The Market and Sunshine
Below are compared Sky Cover for each month in Omaha from 1970-1991 and the S&P 500 average percent gain/loss each month from 1951 to 1977.
Sky Cover is seasonal and so are stocks.
High Cloudiness = Peaking Market (March, April, November and December).
Low Cloudiness = Bottoming Market (June through October).
"Psychological evidence and casual intuition predict that sunny weather is associated with upbeat mood. This paper examines the relationship between sunny skies and stock returns at 26 stock exchanges internationally from 1982-97. We find that sunshine is highly significantly correlated with daily stock returns."
Good Day Sunshine---Stock Returns and the Weather, David Hirshleifer and Tyler Shumway, August 17, 2001.
"Our analysis reveals that lower temperatures are indeed related to higher stock returns, and higher temperatures to lower stock returns. The relationship is significant both statistically and economically when the temperature is low, and is robust to various alternative tests."
"By examining nine market indices for eight international markets we have indeed uncovered a temperature anomaly. Our analyses reveal a statistically significant relation between the temperature and stock market returns: the lower the temperature, the higher the stock returns, and vice versa.

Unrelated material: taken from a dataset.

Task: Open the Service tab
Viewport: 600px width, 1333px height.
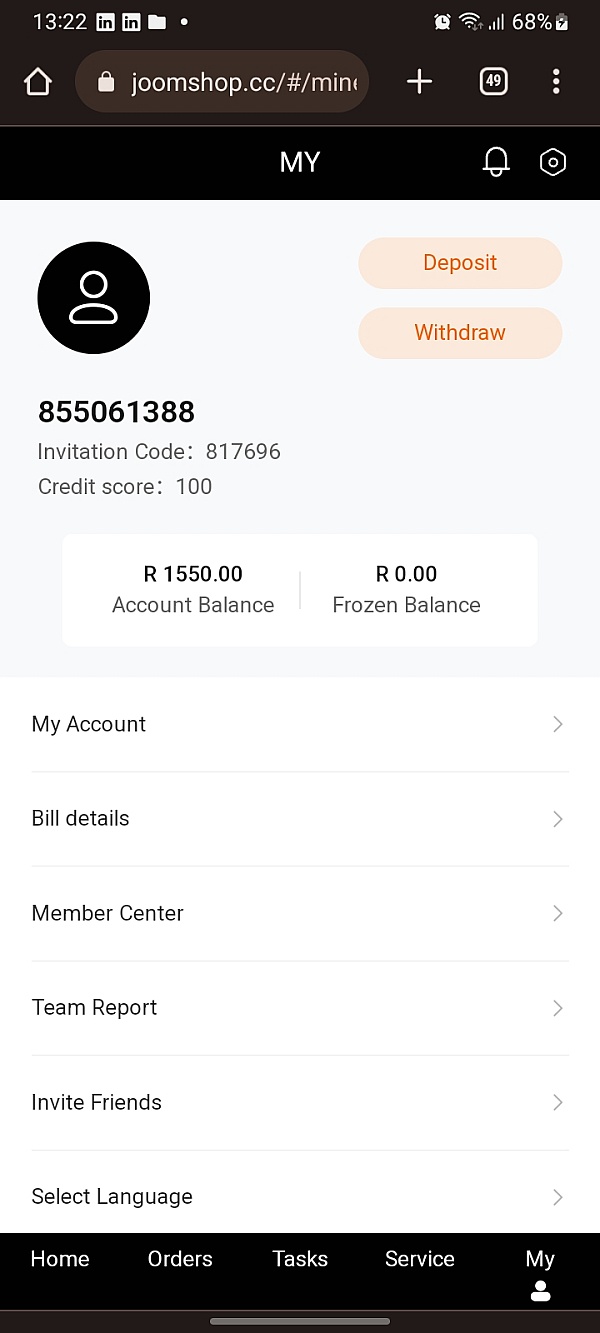Action: point(420,1259)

The relationship is much stronger when the temperature is low. Our results are also robust to alternative definitions of temperature variables and controlling for such known anomalies as the Monday effect, the tax loss effect, the cloud cover effect, and the seasonal affective disorder effect. Thus, our empirical evidence supports the hypothesis regarding lower temperatures vis-`a-vis higher stock returns, and reveals that apathy dominates aggression when the temperature is high, which results in lower stock returns."
Stock Market Returns---A Weather Anomaly, August 2002, Cao & Wei.

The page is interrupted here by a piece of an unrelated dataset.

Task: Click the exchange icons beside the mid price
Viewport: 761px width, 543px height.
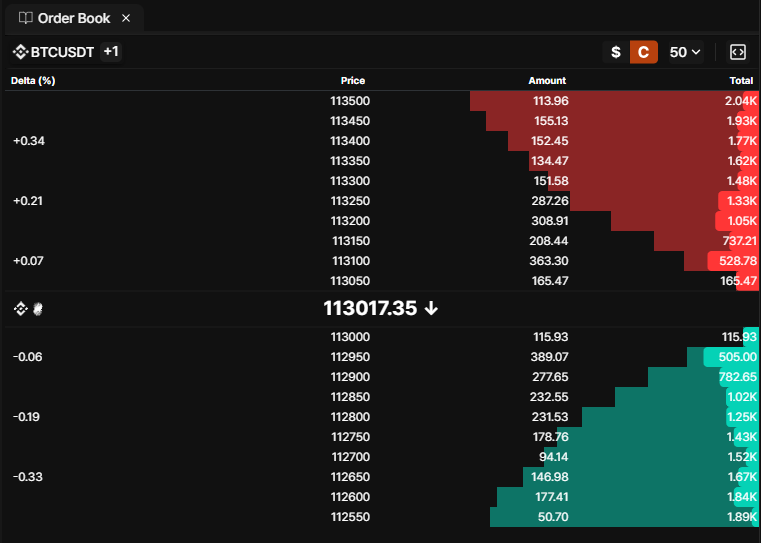Action: [27, 309]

Above I compare the monthly Dow % gain/loss and monthly cloudiness in Omaha from 1990 through 1996. When skies are the most overcast, the market peaks and turns down. When skies are the most sunny, the market bottoms and turns up. Evidently mass psychology, as reflected here in stock market prices, is affected by meteorological and/or atmospheric conditions.
The Market and Barometric Pressure
Below are compared the S&P500 monthly average and barometric pressure, departure-from-normal in Omaha Nebraska.
The stock market makes major peaks and bottoms with barometric pressure peaks and bottoms.
If one had simply bought and sold at the bottom and top lines in pressure, you'd be out at the major top in the Spring 1969, in on the major bottom in mid-1970, out at the major peak in early 1973, and back in at the major bottom in late 1974. Mass psychology, as reflected in stock prices, is apparently affected by meteorological conditions.